4. The device according to claim 3, characterized in that a comparison signal is generated from the output signal of the dancer system and the predetermined target value (20), which serves as a manipulated variable for controlling the drive (35).

5. The device according to claim 4, characterized in that the comparison signal temporarily increases the comparison voltage slightly above the predetermined target value (20).

6. Apparatus according to claim 4 or 5, characterized in that the output signal (38) of the dancer system (19) during the tape take-off from the active take-off roller (2) is used to control a roller drive motor (41) and is switched in the event of a splice to control the drive (35) of the tape store (27).

7. Apparatus according to claim 4 or 5, characterized in that the output signal (38) of the dancer system (19) during tape take-off through the processing line (39) for controlling the drive (35) of the tape store (27).

8. Device according to one of claims 1 to 7, characterized in that the tape store (27) serves during normal processing operation to compensate for differences between the speed in the processing line (39) and the feed speed of the active take-off roller (2).

9. Device according to one of claims 1 to 8, characterized in that the belt store (27) has two stationary deflection rollers (28, 29) arranged one behind the other in the belt run, between which a storage roll (31) which can be driven transversely thereto is seated is actuated by the controllable drive (35) in the direction of the stationary deflection rollers (28, 29) and back.

10. Device according to one of claims 1 to 9, characterized in that the drive of the tape store (27) is carried out electrically or hydraulically or pneumatically.

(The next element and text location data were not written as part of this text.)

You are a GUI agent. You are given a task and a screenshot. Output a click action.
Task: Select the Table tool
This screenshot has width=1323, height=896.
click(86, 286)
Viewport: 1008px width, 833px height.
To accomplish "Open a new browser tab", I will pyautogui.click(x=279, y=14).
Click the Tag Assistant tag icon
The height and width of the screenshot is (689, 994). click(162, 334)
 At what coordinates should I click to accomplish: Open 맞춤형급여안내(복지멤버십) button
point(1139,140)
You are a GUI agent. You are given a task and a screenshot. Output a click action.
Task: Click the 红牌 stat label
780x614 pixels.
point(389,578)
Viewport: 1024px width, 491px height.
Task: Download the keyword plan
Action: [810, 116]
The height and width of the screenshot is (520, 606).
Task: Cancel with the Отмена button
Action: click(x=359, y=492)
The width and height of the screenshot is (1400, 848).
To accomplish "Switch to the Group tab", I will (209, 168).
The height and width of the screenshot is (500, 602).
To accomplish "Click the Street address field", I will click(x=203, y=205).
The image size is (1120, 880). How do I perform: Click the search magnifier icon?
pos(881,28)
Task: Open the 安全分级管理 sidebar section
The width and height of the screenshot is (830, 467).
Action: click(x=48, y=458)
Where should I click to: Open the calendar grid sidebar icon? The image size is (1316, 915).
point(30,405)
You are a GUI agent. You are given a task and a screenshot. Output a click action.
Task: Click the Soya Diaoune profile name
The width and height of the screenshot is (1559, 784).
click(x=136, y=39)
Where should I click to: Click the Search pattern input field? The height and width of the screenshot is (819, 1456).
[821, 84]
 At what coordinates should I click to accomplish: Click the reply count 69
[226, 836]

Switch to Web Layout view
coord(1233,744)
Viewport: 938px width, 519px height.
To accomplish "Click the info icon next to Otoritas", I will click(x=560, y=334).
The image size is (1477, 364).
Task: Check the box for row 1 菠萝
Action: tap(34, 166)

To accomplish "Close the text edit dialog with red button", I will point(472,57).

11. The device according to claim 1, characterized in that in addition to the active take-off roll (2) a further roll is provided in the waiting station (3) and downstream of the tape delivery unit (1) a splicing station (4) where the end (37) of the tape the active take-off roll (2) is placed at the beginning (38) of the roll (3) in the waiting station and is connected to it and that the tape storage device releases the stored tape into the processing line in the event of a splice.

12. The apparatus according to claim 11, characterized in that the band runs during normal operation without contact through a splicing station (4) upstream of the band store.

13. Device according to one of claims 11 or 12, characterized in that the tape delivery unit (1), a splicing station (4) and the dancer system (19) upstream of the tape store are stationary and that the storage capacity of the tape store (27) is at least as large as the product of the specified belt speed and the time required for splicing the belt ends (37 + 43).

14. Device according to one of claims 11 to 13, characterized in that the tape storage rests in a defined end position (32) during normal processing operation.

15. The device according to one of claims 1 to 14, characterized in that a Vorrich- in the tape run between the tape store (27) and the processing line (39) device for detecting the current tensile force (47) is provided.

16. The device according to one of claims 1 to 15, characterized in that the end positions of the movable roller (31) of the tape store (27) are evaluated electronically with respect to the respective position.